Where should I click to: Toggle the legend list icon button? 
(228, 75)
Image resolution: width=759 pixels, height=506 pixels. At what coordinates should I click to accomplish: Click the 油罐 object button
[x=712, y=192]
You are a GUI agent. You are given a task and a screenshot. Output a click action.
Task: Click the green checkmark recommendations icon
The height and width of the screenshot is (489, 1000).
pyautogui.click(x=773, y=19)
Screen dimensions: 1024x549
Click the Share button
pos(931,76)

------------------------------------------------------------

- Task item -
Every line from the one containing "Task: Click the" to the close of the records must be reproduced exactly. Include both ends and nothing more.

- Result of this exercise -
Task: Click the green checkmark recommendations icon
The height and width of the screenshot is (489, 1000).
pyautogui.click(x=773, y=19)
Screen dimensions: 1024x549
Click the Share button
pos(931,76)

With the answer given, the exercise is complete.